Veto Factor is a term I use to describe a characteristic of a relationship that makes this relationship simply unworkable for one or both people.

Single adults are often tempted to ignore imperfections in a potential mate. They usually don’t start their mate search with that in mind, but after years of searching and dating they decide that the perfect partner isn’t going to show up. They start to realize that compromising their ideal may be the only way to actually end up in a marriage. After all, nobody is perfect, right?

I completely agree, no one is perfect, and I want to go on the record as encouraging you to be realistic about what you should expect in a relationship partner, but there are some issues that are so important, so fundamental, so intertwined in your psyche and soul that they can never be compromised. This is what I mean by Veto Factors. One dissimilarity in these issues and the relationship should be vetoed.

In my previous installments I listed Family Planning, Smoking/Drinking, Spirituality, Ethnicity/Race, Education, and Gender Roles issues as veto factors in any new relationship. Now it’s time to examine two more of my ten veto factors.

Veto Factor Number 7

The seventh area that could serve as a veto factor has to do with values. How important is family life for you? I know some persons for whom children are simply not at the top of their list. They would much rather be free on a continual basis to take trips with their spouse than they would like to be primarily responsible for the development and the raising of their children.

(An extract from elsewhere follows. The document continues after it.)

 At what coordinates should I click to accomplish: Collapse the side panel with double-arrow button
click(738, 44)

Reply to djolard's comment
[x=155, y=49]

I know persons who get married who have no interest in cultural events, and they sometimes marry persons who have great interest in cultural events. Whether those events are social, political, or spiritual in nature does not matter; if the differences in their values are great at this point, it can be a real problem.

Take philanthropy for instance. That’s a value that people take into a relationship. They’ve grown up in homes in which their parents have given a lot of money away and now they’re married to someone who doesn’t want to give any money away. It’s a value on the one hand; it’s a value on the other hand. Those values need to merge and be woven together in terms of agreement before a marriage is going to be really good.

Veto Factor Number 8

The eighth area of possible veto factors involves the quality and place of verbal intimacy. Now another way to deal with that is to simply talk about communication. But, when I say the quality and the place of verbal intimacy, here’s what I’m getting at. I know women who believe that deep communication, what we call verbal intimacy, needs to be a regular and central part of the relationship. And if it’s not, they feel like the relationship isn’t going very well.

I know some men who don’t think that verbal intimacy needs to be a central part of their marriage. As a matter of fact, they resist that and fight it a lot. Two people who take differing stances about the importance of verbal intimacy need to recognize that this is such a vital area all by itself that it might serve as a veto factor.

Let me review with you one more time how crucial veto factors are. I just want you to imagine a relationship between two people for whom everything else is just fine. They like each other’s looks, they have good chemistry with each other, a lot of similarities and all that, but they have one of these things that separate them from each other.

One of these things that is so important to a marriage being successful that that one thing all by itself might make the determination for them that they shouldn’t get involved. And I’m suggesting that there are ten of these areas.